NO substrates reduce kidney cyst growth in vitro
To evaluate the direct effect of NO modulation, in vitro MDCK cysts were treated with either a NOS substrate (L-arginine), a NO donor (SNP) or a NOS inhibitor (L-NAME). Treatment with both L-arginine and SNP attenuated the progression of cyst growth on days 4 and 8 by up to 18%, as shown in Table 1. In contrast, the progression of cyst growth was exacerbated by L-NAME treatment by up to 16% (Table 1). These findings extend previous in vivo findings that the modulation of NO alters kidney cyst growth in ADPKD [13].
Long-term dietary nitrate augments NO metabolites in vivo
Effects of dietary nitrate on general health and levels of NO metabolites.
Treatment with NaNO3 for 8 months had no adverse effects in either wild-type or Pkd1RC/RC mice. The body weight (Fig 3 and S1 Table for body weight sub-analyzed by gender), food intake and fluid intake (measured from cage drinking bottles and metabolic cages) was similar between the groups (S1 Fig). As shown in Table 2, urinary nitrate/nitrite levels at 3 months of age (2 months of intervention) were increased in wild-type and Pkd1RC/RC mice receiving high-dose NaNO3 compared to their corresponding vehicle groups. Furthermore, as expected, urinary nitrate/nitrite was lower in vehicle-treated Pkd1RC/RC mice compared to vehicle-treated wild-type mice (Table 2). Similar to the urine results, serum total nitrate/nitrite levels at 9 months of age (8 months of intervention) were also increased in the high dose NaNO3 groups for wild-type and Pkd1RC/RC mice (97.3 ± 16.3 and 104.6 ± 53.3 nM, respectively) compared to the vehicle groups (0.0 ± 0.6 and 4.0 ± 1.8 nM; P = 0.0002 and P<0.0001, respectively) at the end of the intervention. In contrast, serum nitrate/nitrite in the low and moderate dose NaNO3 groups were not different from the vehicle (4.4 ± 4.5 and 13.9 ± 7.1 nM; P = 1.00 and P = 0.989, respectively).
(A) Time-course of body weight. *P<0.05 by one-way ANOVA; (B) Body weight at 9 months of age. *P<0.05 compared to WT + Vehicle by one-way ANOVA, followed by post-hoc analysis with the Tukey Kramer HSD test. Data were combined from male and female mice (n = 4–6 per group per gender) and presented as means ± SD.

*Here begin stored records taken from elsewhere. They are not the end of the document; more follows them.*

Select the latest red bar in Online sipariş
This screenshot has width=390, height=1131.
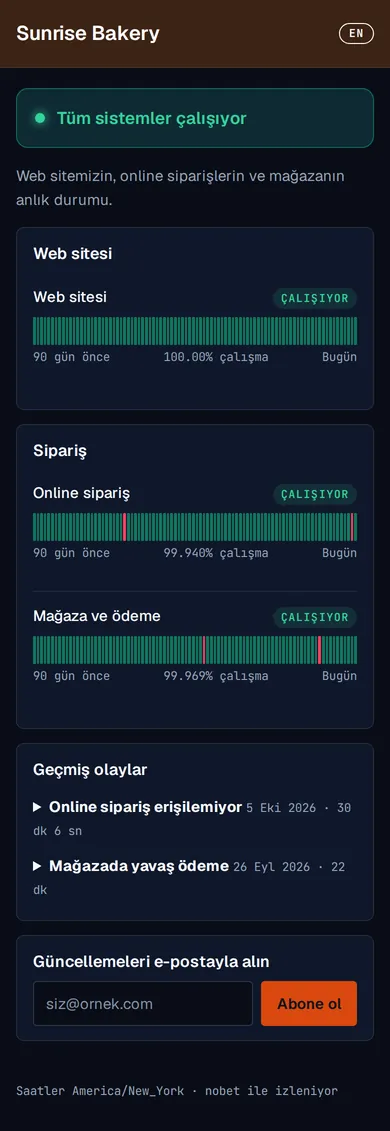pyautogui.click(x=352, y=527)
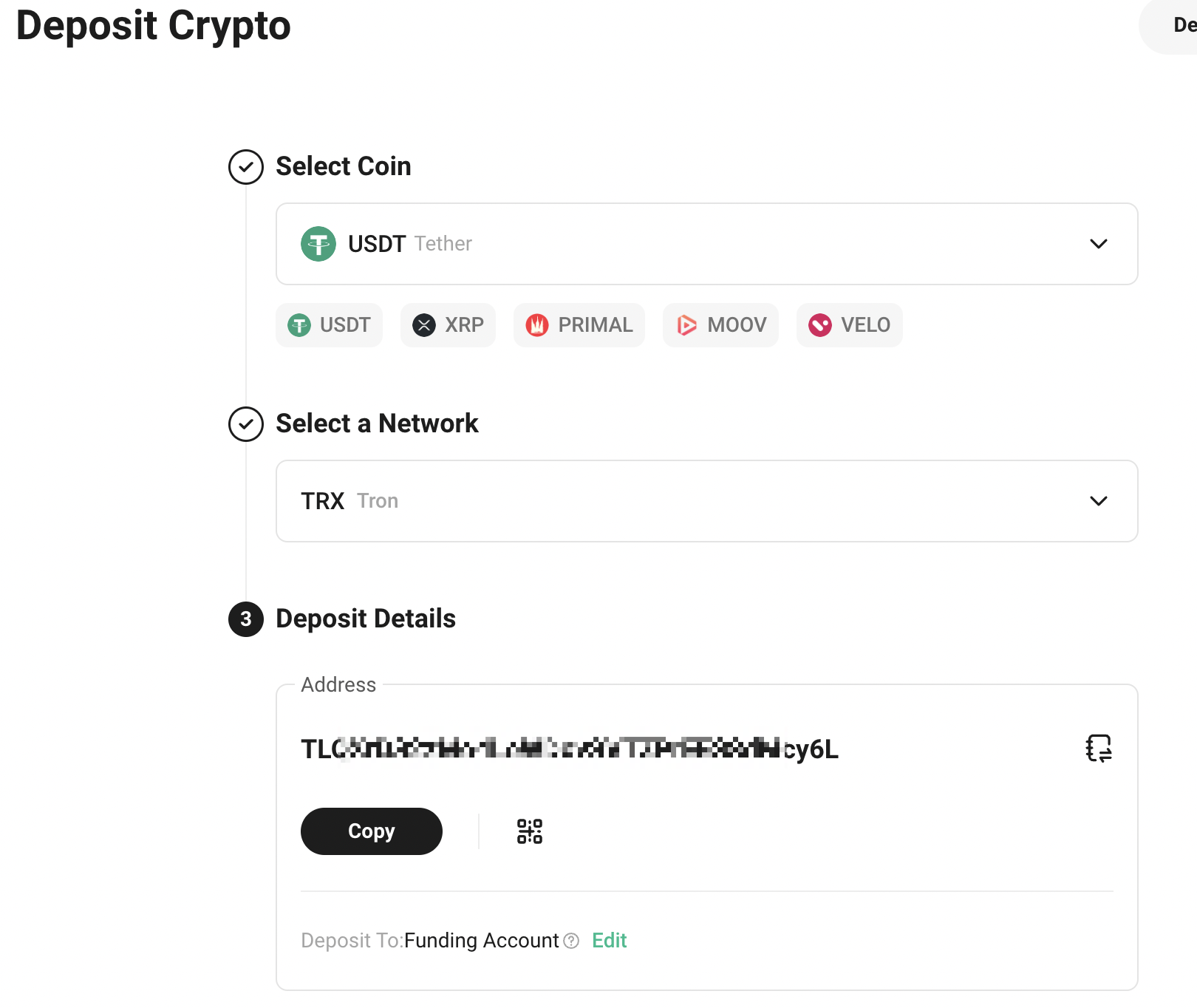Choose the MOOV coin shortcut

point(721,325)
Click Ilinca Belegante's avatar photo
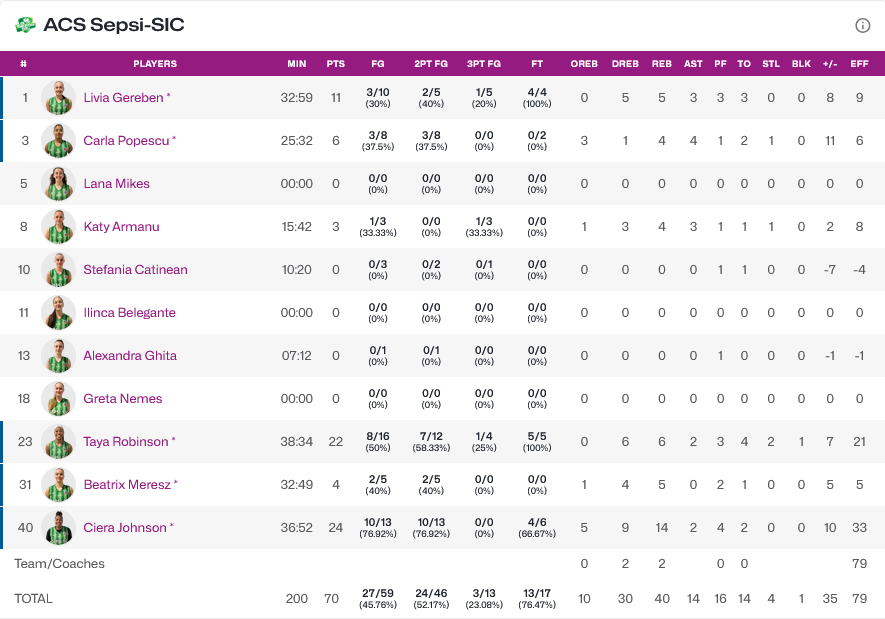This screenshot has height=619, width=885. (x=59, y=313)
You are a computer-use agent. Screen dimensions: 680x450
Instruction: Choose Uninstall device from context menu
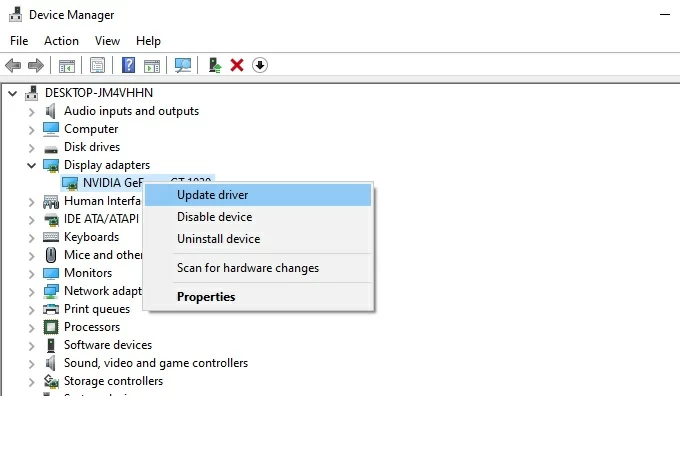218,239
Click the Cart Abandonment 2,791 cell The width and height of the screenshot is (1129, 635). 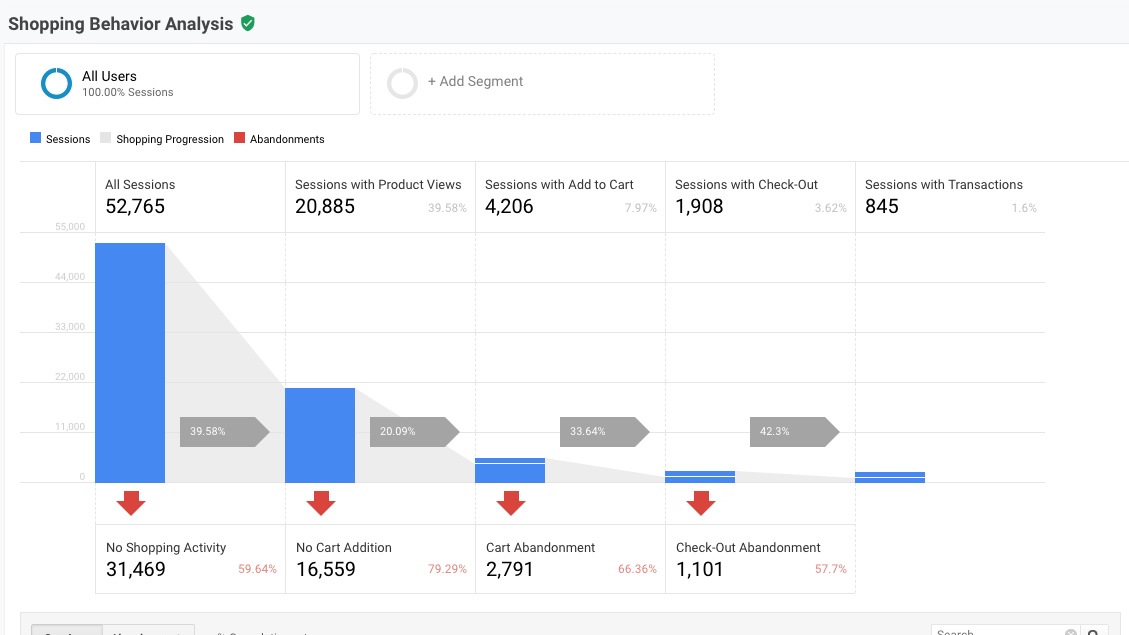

Nitrate and nitrite content in drinking water.
The nitrate and nitrite content of drinking water provided to experimental mice was analyzed by Sydney Analytical Laboratories (Seven Hills, NSW Australia). As shown in Table 3, ultrapure water and NaCl-supplemented water contained no nitrate or nitrite. Nitrate, but not nitrite, was present in NaNO3-supplemented drinking water, and the nitrate and nitrite content of all water samples remained stable over 7 days (Table 3).
Expression of iNOS and eNOS in the kidney and aorta.
Despite the reduction in the levels of NO metabolite in vehicle-treated Pkd1RC/RC mice, and the increase with NaNO3 supplementation, there were no changes in the expression of iNOS and eNOS in the kidney or the aorta between the experimental groups (S2 and S3 Figs). The original uncropped and unadjusted images for the iNOS western blots are shown in S4 Fig.
Long-term dietary nitrate does not reduce cyst growth in vivo
Treatment with NaNO3 did not alter the progression of kidney enlargement or renal function in Pkd1RC/RC mice (Fig 4A and 4B and S2 Table). By histology, Pkd1RC/RC mice developed focal kidney cyst formation, as expected [33], but the percentage kidney cyst area was not altered in Pkd1RC/RC receiving NaNO3 supplementation compared to vehicle (Fig 4C and 4D), and this finding was consistent when sub-analyzed by gender (S1 Table). Similarly, interstitial inflammation, measured by F4/80, was increased in Pkd1RC/RC mice compared to wild-type but not affected by NaNO3 treatment (Fig 5). Finally, the cardiovascular disease phenotype (tail cuff systolic BP, cardiac enlargement and fibrosis) in vehicle-treated Pkd1RC/RC mice was similar to vehicle-treated wild-type mice, preventing the determination of the efficacy of nitrates on improving this disease outcome (S5 and S6 Figs).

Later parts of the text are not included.